Population (2010 Census)
- • Total: 61,732
- • Estimate (2025): 58,220 (−5.7%)
- • Rank: 261st in 2010

Administrative status
- • Capital of: Aleksinsky District

Municipal status
- • Urban okrug: Aleksin Urban Okrug
- • Capital of: Aleksin Urban Okrug
- Time zone: UTC+3 (MSK )
- Postal codes: 301360–301365, 301367–301371, 301379
- Dialing code: +7 48753
- OKTMO ID: 70706000001

= Aleksin =

Town in Tula Oblast, Russia

Aleksin (Але́ксин) is a town and the administrative center of Aleksinsky District in Tula Oblast, Russia, located 71 km northwest of Tula, the administrative center of the oblast. Population:

==History==
It was founded at the end of the 13th century and first mentioned in 1348 in the Nikon Chronicle. Aleksin was sacked by Khan Akhmat in 1472 during his invasion of the Grand Duchy of Moscow. Because of its location on the Oka River, it was, for a while, an important inland port. Aleksin was granted town status in 1777.

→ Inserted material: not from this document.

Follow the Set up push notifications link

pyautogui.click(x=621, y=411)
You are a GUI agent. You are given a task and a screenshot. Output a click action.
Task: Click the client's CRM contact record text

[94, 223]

The town expanded in the 1930s with the construction of a chemical plant.

During World War II, Aleksin was under German occupation from 29 November 1941 until 17 December 1941.

==Administrative and municipal status==
Within the framework of administrative divisions, Aleksin serves as the administrative center of Aleksinsky District and is incorporated within it as a town under district jurisdiction. As a municipal division, the town of Aleksin, together with 154 rural localities in Aleksinsky District, is incorporated as Aleksin Urban Okrug.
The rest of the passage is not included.